Over dinner with police reporter Lodge Kendall and Homicide detectives, Qwilleran presents his findings. Detective Hames points out that the desk clock was deliberately unplugged, not damaged, meaning the murderer staged the time of death to create an alibi. Koko then leads Qwilleran to a tapestry in Mountclemens' hallway. Behind it lies a concealed door and servants' staircase leading to a hidden studio in the rear apartment. On a return visit, Qwilleran finds Scrano paintings stacked among the canvases. Koko traces one signature from right to left: O-N-A-R-C-S. Qwilleran realizes SCRANO reversed is essentially O. NARX. There is no Italian recluse; a painter named Oscar Narx created the celebrated works.


Before Qwilleran can act, Narx enters through the back door and charges with a palette knife. Koko erupts in a frenzy of shrieks and aerial strikes, and Qwilleran seizes a heavy flashlight to knock Narx unconscious.

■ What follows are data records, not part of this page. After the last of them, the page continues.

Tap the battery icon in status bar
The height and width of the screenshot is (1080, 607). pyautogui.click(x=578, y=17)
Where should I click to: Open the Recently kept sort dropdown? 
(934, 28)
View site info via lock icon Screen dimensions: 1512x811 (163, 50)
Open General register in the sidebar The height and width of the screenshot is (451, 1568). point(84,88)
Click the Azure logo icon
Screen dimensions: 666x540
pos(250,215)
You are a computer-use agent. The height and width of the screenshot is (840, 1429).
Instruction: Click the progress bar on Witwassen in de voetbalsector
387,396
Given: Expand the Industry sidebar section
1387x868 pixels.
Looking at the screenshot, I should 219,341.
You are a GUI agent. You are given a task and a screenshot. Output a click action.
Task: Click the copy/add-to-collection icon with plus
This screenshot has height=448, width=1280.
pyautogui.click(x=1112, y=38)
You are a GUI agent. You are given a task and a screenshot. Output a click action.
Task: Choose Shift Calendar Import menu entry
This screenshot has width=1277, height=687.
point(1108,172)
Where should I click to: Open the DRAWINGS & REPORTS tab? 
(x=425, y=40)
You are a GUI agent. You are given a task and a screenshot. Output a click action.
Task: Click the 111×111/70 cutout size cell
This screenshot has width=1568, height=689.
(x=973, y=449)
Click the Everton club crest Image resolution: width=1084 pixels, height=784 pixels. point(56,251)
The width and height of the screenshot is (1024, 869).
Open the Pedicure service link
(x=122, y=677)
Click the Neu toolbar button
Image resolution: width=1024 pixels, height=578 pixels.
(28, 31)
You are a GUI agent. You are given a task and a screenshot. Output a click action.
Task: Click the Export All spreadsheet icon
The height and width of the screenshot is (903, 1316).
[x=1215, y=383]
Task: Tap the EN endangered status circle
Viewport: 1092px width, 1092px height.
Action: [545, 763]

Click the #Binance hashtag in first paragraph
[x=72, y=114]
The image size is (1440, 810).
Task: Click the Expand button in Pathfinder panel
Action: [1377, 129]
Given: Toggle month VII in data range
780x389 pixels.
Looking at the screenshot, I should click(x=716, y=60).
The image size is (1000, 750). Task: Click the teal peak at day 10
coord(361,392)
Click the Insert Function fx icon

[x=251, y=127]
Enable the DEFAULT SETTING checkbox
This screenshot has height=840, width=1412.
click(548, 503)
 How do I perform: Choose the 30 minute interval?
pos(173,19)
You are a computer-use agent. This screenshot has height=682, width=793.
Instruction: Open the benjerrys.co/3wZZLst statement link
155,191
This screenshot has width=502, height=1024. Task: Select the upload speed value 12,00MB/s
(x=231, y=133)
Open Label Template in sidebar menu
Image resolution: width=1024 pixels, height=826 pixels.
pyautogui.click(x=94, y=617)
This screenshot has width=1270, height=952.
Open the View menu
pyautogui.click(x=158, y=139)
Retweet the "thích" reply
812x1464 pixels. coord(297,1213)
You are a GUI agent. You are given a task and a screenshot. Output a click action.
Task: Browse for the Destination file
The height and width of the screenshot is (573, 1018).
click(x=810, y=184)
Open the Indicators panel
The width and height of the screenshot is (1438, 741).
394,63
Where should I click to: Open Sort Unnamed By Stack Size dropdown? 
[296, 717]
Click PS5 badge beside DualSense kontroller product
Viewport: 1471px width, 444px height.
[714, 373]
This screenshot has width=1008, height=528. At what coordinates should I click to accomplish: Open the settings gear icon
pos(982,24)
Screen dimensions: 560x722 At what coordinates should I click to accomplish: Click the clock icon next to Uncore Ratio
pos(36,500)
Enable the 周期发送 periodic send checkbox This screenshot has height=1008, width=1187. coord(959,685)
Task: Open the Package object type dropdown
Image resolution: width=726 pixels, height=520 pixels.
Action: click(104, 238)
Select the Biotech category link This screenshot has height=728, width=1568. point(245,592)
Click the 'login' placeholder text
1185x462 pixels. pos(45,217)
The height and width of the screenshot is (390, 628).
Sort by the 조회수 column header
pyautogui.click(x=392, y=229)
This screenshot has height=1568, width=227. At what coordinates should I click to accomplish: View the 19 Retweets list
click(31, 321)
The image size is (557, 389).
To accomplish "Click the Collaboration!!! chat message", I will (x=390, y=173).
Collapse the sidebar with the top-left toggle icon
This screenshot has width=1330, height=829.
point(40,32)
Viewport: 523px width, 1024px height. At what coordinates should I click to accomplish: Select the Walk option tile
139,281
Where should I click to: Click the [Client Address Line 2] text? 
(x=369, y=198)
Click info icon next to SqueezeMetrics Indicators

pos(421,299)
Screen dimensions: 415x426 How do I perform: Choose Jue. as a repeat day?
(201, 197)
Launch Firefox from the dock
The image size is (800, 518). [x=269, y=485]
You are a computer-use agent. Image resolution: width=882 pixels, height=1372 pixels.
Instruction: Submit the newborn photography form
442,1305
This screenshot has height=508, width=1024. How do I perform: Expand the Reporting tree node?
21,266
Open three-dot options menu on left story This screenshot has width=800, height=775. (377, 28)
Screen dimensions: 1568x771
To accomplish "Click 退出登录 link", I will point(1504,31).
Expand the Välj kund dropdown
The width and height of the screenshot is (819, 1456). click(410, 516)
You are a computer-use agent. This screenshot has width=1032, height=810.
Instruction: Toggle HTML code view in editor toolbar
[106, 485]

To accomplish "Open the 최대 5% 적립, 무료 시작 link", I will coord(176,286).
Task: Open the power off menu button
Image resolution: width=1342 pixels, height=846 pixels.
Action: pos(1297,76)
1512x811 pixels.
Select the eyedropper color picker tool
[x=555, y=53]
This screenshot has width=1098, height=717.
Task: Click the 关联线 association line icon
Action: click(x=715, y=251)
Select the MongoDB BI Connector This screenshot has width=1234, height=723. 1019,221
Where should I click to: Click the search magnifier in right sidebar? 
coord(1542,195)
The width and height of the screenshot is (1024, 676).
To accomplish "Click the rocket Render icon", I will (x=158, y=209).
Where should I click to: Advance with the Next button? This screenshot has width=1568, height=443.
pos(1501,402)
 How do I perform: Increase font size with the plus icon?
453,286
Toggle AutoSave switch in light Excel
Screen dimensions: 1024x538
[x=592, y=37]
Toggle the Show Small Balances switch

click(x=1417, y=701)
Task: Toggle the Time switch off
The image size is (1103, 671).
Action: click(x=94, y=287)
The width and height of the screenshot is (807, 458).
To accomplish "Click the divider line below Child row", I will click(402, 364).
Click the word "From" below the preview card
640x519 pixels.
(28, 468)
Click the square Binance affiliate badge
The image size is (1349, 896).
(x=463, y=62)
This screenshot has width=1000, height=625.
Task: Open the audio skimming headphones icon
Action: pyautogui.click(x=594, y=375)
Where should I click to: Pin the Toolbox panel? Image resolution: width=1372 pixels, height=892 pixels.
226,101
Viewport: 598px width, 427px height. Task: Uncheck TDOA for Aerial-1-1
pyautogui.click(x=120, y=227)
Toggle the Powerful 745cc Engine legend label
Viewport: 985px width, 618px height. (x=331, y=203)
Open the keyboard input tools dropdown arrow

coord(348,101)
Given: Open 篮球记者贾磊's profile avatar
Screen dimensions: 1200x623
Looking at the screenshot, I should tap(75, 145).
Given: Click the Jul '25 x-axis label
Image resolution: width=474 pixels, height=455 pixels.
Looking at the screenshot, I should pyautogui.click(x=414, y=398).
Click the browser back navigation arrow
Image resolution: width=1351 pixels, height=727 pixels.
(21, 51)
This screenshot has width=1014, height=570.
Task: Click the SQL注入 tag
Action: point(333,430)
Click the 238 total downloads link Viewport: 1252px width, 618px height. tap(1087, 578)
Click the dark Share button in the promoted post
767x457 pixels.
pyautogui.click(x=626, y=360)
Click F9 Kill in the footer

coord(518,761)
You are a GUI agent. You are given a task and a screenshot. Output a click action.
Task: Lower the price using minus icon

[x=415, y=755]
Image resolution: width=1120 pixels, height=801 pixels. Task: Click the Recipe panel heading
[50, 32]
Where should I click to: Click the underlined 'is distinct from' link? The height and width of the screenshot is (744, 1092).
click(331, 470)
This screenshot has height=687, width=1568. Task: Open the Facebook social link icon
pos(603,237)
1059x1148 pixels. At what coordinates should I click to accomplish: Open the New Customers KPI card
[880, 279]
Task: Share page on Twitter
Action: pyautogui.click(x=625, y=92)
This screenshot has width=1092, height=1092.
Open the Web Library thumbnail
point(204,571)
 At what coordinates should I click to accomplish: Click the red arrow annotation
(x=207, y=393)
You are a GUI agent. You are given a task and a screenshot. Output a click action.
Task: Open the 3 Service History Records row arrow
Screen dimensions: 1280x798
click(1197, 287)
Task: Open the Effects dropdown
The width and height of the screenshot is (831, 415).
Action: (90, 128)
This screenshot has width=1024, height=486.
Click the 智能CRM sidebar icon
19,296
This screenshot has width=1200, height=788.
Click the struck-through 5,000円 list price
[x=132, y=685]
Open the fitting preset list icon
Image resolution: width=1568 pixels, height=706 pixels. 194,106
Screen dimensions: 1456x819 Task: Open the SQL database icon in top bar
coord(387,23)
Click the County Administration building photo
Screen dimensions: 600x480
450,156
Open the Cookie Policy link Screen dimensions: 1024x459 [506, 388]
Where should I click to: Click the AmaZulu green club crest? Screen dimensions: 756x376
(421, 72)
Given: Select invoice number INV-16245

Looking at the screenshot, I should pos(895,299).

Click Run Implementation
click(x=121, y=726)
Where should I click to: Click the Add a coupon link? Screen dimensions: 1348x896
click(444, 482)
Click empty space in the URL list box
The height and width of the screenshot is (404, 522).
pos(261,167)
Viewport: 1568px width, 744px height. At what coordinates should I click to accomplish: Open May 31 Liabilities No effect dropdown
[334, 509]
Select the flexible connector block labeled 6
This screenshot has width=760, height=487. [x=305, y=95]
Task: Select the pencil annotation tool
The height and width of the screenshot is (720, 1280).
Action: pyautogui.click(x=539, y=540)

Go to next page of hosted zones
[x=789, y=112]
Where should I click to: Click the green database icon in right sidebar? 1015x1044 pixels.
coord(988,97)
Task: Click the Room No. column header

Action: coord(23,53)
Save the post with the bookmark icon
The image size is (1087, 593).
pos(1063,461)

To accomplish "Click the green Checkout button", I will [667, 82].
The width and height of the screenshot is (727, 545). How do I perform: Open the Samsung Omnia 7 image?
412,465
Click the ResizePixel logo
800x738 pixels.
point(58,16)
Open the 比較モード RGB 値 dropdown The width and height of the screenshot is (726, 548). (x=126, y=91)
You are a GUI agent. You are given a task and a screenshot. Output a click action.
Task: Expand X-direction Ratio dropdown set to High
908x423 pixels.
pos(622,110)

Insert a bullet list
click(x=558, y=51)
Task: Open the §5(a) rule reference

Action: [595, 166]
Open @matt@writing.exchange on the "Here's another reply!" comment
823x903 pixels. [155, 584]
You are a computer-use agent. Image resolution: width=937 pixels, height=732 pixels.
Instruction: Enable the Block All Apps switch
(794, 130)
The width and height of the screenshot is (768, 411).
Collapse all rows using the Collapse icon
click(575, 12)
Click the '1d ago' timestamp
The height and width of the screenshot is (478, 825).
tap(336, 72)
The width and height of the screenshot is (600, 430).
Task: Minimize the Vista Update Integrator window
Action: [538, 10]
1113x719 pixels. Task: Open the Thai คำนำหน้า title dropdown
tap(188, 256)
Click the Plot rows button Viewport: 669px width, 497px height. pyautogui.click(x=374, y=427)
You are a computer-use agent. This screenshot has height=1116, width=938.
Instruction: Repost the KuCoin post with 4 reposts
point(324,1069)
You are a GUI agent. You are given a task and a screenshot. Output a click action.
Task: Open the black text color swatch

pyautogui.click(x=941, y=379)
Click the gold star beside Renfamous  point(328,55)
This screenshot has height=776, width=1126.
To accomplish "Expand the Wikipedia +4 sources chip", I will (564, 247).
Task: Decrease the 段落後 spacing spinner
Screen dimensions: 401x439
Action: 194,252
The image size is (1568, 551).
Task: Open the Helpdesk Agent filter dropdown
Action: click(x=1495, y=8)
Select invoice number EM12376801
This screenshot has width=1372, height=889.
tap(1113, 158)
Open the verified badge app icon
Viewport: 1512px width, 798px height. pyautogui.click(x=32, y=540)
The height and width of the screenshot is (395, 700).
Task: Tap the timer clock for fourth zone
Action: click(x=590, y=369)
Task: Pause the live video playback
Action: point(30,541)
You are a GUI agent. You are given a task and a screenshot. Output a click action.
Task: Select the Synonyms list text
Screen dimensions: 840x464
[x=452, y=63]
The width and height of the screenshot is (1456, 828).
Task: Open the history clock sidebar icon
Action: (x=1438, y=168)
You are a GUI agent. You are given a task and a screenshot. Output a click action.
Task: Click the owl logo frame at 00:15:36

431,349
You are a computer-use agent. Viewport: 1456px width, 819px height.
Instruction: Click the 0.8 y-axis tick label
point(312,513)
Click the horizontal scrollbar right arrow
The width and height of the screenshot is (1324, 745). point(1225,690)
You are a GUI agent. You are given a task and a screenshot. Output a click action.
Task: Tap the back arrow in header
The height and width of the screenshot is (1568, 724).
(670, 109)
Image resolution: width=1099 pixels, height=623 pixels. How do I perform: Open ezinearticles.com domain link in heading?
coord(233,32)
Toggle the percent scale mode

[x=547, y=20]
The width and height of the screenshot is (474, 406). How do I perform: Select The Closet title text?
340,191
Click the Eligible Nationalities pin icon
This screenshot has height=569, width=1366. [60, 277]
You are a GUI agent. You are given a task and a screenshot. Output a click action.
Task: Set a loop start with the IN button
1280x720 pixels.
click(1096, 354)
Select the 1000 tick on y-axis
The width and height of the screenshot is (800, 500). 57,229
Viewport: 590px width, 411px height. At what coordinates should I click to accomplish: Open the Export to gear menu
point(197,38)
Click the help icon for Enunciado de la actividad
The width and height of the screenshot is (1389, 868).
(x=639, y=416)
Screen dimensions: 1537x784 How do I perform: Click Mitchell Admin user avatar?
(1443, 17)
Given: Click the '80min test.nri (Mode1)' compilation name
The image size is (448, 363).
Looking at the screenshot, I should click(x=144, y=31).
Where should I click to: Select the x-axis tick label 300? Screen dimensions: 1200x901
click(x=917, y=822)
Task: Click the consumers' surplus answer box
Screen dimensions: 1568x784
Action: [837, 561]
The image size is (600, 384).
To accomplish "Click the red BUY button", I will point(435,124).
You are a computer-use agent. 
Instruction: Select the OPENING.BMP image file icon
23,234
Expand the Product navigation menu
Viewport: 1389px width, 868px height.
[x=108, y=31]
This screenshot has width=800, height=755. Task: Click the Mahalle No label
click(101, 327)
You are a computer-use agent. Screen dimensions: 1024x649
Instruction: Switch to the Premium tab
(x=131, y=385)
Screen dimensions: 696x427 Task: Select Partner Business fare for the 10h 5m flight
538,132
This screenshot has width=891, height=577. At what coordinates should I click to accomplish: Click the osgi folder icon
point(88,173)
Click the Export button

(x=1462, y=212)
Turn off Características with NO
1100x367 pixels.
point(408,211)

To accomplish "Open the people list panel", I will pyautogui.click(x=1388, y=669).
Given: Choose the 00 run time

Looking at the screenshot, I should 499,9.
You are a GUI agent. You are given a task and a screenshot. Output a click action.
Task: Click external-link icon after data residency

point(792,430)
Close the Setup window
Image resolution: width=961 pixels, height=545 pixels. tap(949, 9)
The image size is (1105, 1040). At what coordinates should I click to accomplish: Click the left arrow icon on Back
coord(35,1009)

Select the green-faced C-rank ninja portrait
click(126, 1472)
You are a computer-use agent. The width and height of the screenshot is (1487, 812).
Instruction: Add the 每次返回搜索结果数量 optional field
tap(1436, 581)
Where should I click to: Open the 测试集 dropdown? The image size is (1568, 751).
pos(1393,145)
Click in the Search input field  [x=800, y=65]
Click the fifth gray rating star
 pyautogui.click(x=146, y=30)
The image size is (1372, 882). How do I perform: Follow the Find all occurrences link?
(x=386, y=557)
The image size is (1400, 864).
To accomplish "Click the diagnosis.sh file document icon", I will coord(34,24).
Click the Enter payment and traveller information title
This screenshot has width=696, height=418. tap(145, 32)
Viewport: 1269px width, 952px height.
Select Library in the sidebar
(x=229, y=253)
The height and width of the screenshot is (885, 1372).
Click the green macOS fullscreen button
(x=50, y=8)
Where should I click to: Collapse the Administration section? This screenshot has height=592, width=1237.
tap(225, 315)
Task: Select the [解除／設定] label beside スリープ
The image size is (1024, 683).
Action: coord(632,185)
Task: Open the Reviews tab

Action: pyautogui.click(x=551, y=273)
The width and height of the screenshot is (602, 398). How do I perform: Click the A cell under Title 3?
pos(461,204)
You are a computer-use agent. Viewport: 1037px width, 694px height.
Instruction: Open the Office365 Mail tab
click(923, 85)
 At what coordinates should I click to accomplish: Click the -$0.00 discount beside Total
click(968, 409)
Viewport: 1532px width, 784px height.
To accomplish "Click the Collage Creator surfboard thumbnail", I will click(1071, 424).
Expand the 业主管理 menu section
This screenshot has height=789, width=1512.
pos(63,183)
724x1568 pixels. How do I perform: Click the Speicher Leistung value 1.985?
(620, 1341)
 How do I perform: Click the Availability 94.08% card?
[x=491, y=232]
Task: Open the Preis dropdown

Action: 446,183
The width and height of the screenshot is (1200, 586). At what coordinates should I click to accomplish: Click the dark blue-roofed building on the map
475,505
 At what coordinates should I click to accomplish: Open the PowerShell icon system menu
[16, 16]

Narx's statement to police reveals the full scheme. He and Mountclemens collaborated on the Scrano fraud: Narx had superb technique but no creative imagination, while Mountclemens, who could no longer paint after losing a hand, designed the compositions. On the day of Lambreth's murder, Mountclemens gave Narx his own plane ticket and sent him to New York, placing the critic's name on the passenger list. Free in the city, Mountclemens killed Lambreth, staged the scene, and drove to New York in Narx's station wagon. Narx discovered the deception, realized he had served as an unwitting alibi, and began blackmailing Mountclemens. When Mountclemens tried to ambush Narx in the patio, Narx overpowered and killed him. Narx then returned to collect paintings bearing his real signature, which is when Qwilleran and Koko intercepted him.


A final loose end is resolved: Butchy sprained both wrists trying to save Nino at the Happening, confirming his death was accidental. Qwilleran reflects with Koko on all the ways the cat guided the investigation, but Koko responds only by contorting himself into a ridiculous posture to scratch his ear, leaving the mysteries of his feline intelligence cheerfully unresolved.